Closed arnobnq closed 2 years ago

arnobnq commented 2 years ago

Hello,

While analyzing index suggestions from hypopg on queries executed by a typical pgbench benchmark, we noticed something strange on the following UPDATE statement :

UPDATE pgbench_accounts SET abalance = abalance + ? WHERE aid = ?;

Powa suggests after clicking "Optimize database! " that we create an index on the aid column of the pgbench_accounts table. That doesn't make sense because this column is a primary key, hence it is already indexed :

optimize_cropped

This suggestion does not appear in the "Predicates" tab of the query analysis though :

predicates_cropped

Steps to reproduce :

Using powa version 4.1.2 :

createdb pgbench
psql -d pgbench -c 'CREATE EXTENSION hypopg;'
pgbench -i pgbench
pgbench -c 1 -T 900 pgbench

After a few minutes of the benchmark running, clicking the "Optimize database" makes this suggestion appear.

Is this a bug or misconfiguration?

Thanks!

rjuju commented 2 years ago

Hi,

Yes, that's not surprising and the reason for that is your dataset size.

The index suggestion is only based on pg_qualstats information, not the catalog. So I think that with a scale factor of 1 (since you didn't specify a scale factor in your pgbench -i command), the table is so small that the index for the primary isn't used, and that's detected by powa. In other scenario it could also be due to an index not existing at the time the query was run but could have been created since.

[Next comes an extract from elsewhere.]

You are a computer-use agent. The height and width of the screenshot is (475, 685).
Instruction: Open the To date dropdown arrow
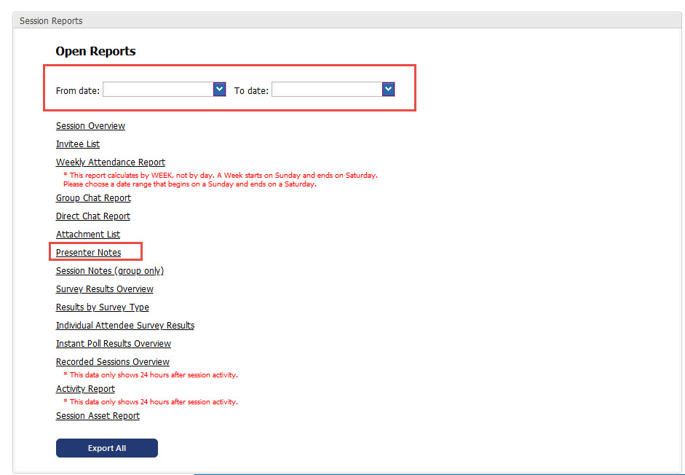[x=388, y=89]
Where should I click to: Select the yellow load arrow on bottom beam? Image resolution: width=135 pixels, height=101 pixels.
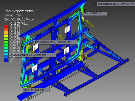pos(59,71)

Clearly that's something that could be improved, but in general you shouldn't blindy create any index suggested by any tool. Also, if you want to check some index suggestion tool you should definitely use a realistic dataset, as otherwise the result are not going to make much sense anyway.

arnobnq commented 2 years ago

Thanks a lot for your answers.

I have increased my scale factor to 100 just to be safe, but got similar results, not sure that is the issue here. Your second guess, on the other hand, was spot on. I did have this index missing at one point because I wanted to see if powa suggested to create an index after dropping the primary key. I then added a primary key again and ran further benchmarks, that's when the issue occurred.

Such alterations of the schema could be rather common due to performance tuning. What do you suggest as a way to work around this issue? Should one just keep powa.retention low to prevent false positives from past states of the schema?

rjuju commented 2 years ago

Ah I see. It's unclear to me why you have a different result on both pages then. Are both using the same time interval?

Such alterations of the schema could be rather common due to performance tuning. What do you suggest as a way to work around this issue? Should one just keep powa.retention low to prevent false positives from past states of the schema?

It's usually not a good idea to drop and recreate indexes. If you want to see how your application would behave without an index, you can use this extension: https://github.com/postgrespro/plantuner to "hide it" for a specific session / user / database without actually dropping it. That being said the result would be the same for powa, as it would see sequential scan access vs index scan.

The best way to avoid this should be to use the datetime picker and make sure that you display 2 different and non overlapping time ranges.

arnobnq commented 2 years ago

Thank you very much for these inputs. We will work around the issue by configuring the time interval properly, as you suggested.